Thema / Programm
Die Auseinandersetzung des Menschen mit der Welt ist konstitutiv dadurch geprägt, dass uns in ihr Einzelgegenstände begegnen. Jeder Gegenstand bildet – als der Gegenstand, der er ist – eine mit keinem anderen Gegenstand identische Einheit. Individualität ist das Prinzip einer solchen Einheit – eine immanente Form, die den Gegenstand zu einem nur mit sich selbst identischen Einzelnen und damit zu mehr als einem bloßen Arrangement seiner Bestandteile macht. Gegenstände sind so, logisch betrachtet, individua: die Elemente, aus denen die Welt besteht.

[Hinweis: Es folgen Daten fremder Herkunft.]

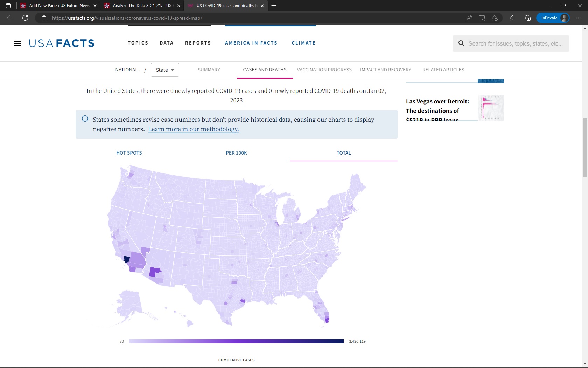Image resolution: width=588 pixels, height=368 pixels.
Task: Open the Reports navigation menu
Action: tap(198, 43)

In kritischer Auseinandersetzung mit den realistischen Positionen der Antike (Platon, Aristoteles) haben nominalistische Ontologien Einzelgegenstände als das primäre Seiende begriffen und dem Individuellen einen ontologischen Vorrang gegenüber dem Allgemeinen zugesprochen. Man könnte hier von einem ontologischen Individualismus sprechen. Hiergegen ist immer wieder der Einspruch erhoben worden, schon die bestimmte Individuierung von Einzelnem setze die Geltung allgemeiner Kategorien voraus. In der Erkenntnistheorie der Neuzeit (Locke, Leibniz, Kant) wurde deshalb darum gestritten, wie das Einzelne als Einzelnes von einem an Allgemeinbegriffe gebundenen Denken überhaupt erfasst werden könne – eine Frage, die in der sprachanalytischen Debatte um ein Denken des Einzelnen (singular thought) im 20. Jahrhundert wieder aufgegriffen wurde (Russell, Strawson, Kripke, Evans).

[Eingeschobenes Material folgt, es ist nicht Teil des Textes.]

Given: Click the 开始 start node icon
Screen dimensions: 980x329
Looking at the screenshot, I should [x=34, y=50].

In der Sozialontologie sind wir mit einem anspruchsvolleren Begriff des Individuums konfrontiert, der unser Selbstverständnis als Menschen kennzeichnet. Menschen sind als Personen Individuen. Das Prinzip ihrer Individualität ist nicht bloße kontinuierliche Existenz durch Raum und Zeit, sondern die Einheit ihres Selbstbewusstseins (Kant, Fichte, Hegel). Für Personen gilt daher, dass nicht jedes numerisch Eine schon ein Individuelles ist. Die Individualität der Person wird allererst entwickelt oder entworfen, indem das Individuum sich durch seine Handlungen selbst bestimmt: Es ist, wozu es sich macht (Kierkegaard, Sartre, Heidegger, Korsgaard). Als das Gegenüber des Individuums in diesem personalen Sinne erscheint erneut das Allgemeine, insbesondere in Gestalt der Gesellschaft. Hier lässt sich von einem sozialontologischen Individualismus sprechen, der wiederum dem Individuum einen Vorrang einräumt, wie er in den Epoche machenden vertragstheoretischen Gedankenexperimenten von Hobbes und Rousseau zum Ausdruck kommt: Auch wenn der Mensch ein soziales Wesen ist, ist er doch primär als unverwechselbares Einzelwesen zu begreifen, das sich selbst gehört (Locke, Mill, Nozick, Cohen).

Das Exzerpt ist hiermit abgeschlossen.